Dark Hunger


Chapter Seven


Sloan's head was filled with tiny little men wielding pick axes. To quiet them, he tried rolling over. A definite mistake, he realized, as the slight movement sent a signal to the army-navy band waiting in the wings to punch up the percussions. Gingerly he pulled a pillow over his face, hoping to smother the sound or - if that didn't work - himself.

But the noise kept booming until his abused system told him it was the door, not just the hangover. Giving up, he stumbled out of bed, grateful there was no one around to hear him whimper. With the road gang working away inside his temples, he turned the air between the bedroom and the parlor door a ribald shade of blue.

When he wrenched it open, Amanda took one look, noting the bloodshot eyes, night stubble and curled lip. He was wearing the jeans, unclasped, that he'd fallen asleep in, and nothing else.

"Well," she said primly, "you look like you had a delightful time last night."

And she looked as neat and crisp as a freshly starched shirt. It was, he was sure, reason enough for homicide. "If you came up here to ruin my day, you're too late." He started to swing the door shut, but she held it open and stepped inside.

"I have something to say to you."

"You've said it." Instantly he regretted turning sharply away. As his head throbbed nastily, he vowed to hold on to what was left of his dignity. He would not crawl away, but walk.

Because he looked so pitiful, she decided to help him out "I guess you feel pretty lousy."

"Lousy?" He narrowed his eyes to keep them from dropping out of his head. "No, I feel dandy. Just dandy. I live for hangovers."

"What you need is a cold shower, a couple of aspirin and a decent breakfast."

After making an inarticulate sound in his throat, he groped his way toward the bedroom. "Calhoun, you're on dangerous ground."

"I won't be in your way long." Determined to accomplish her mission, she followed him. "I just want to talk to you about - " She broke off when he slammed the bathroom door in her face. "Well." Blowing out a huffy breath, she set her hands on her hips.
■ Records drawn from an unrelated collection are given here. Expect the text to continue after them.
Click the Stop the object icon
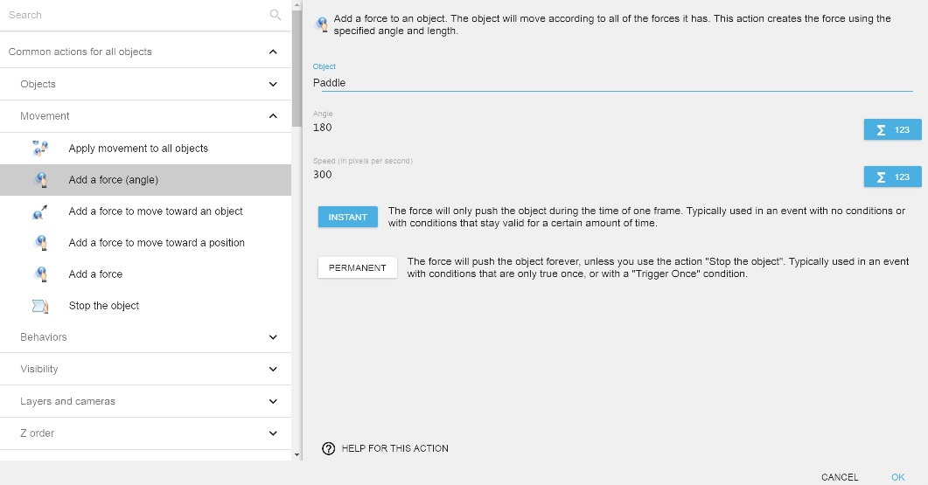Screen dimensions: 928x485 [x=39, y=306]
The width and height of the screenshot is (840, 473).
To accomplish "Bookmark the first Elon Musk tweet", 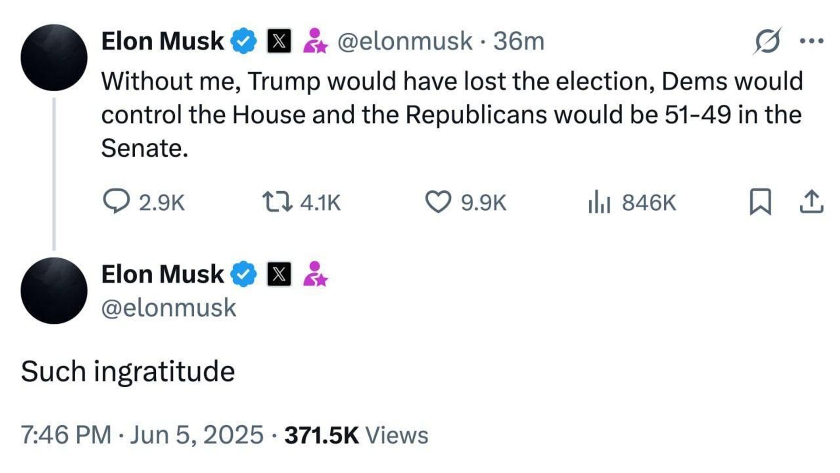I will 760,202.
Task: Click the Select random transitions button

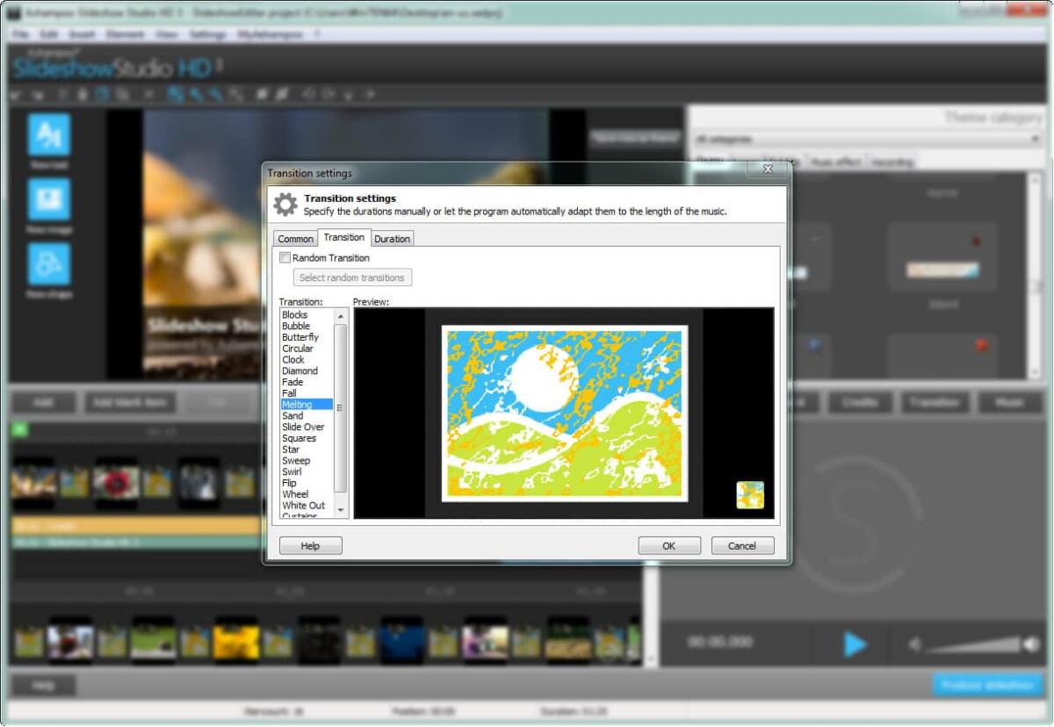Action: [x=351, y=277]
Inside, Sloan stripped off his jeans then stepped into the shower. With one hand braced on the tile, he turned the water on full coid. His single vicious curse bounced along the walls then slammed right back into his head. Still, he was a little steadier when he stepped out again, fought with the cap on the aspirin bottle and downed three.

His hangover hadn't gone away, he thought, but at least he was now fully awake to enjoy it. Wrapping a towel around his waist, he walked back into the parlor.

He'd thought she would have gotten the message, but there she was, hunched over his drawing board with glasses perched on her nose. She'd tidied up, too, he noted, emptying ashtrays, piling cups on the room service tray, picking up discarded clothes. In fact, she had her hands full of his clothes while she studied his drawings.

"What the hell are you doing?"

She glanced up and, determined to be cheerful, smiled. "Oh, you're back." The sight of him in nothing but a damp towel had her careful to keep her eyes strictly on his face. "I was just taking a look at your work."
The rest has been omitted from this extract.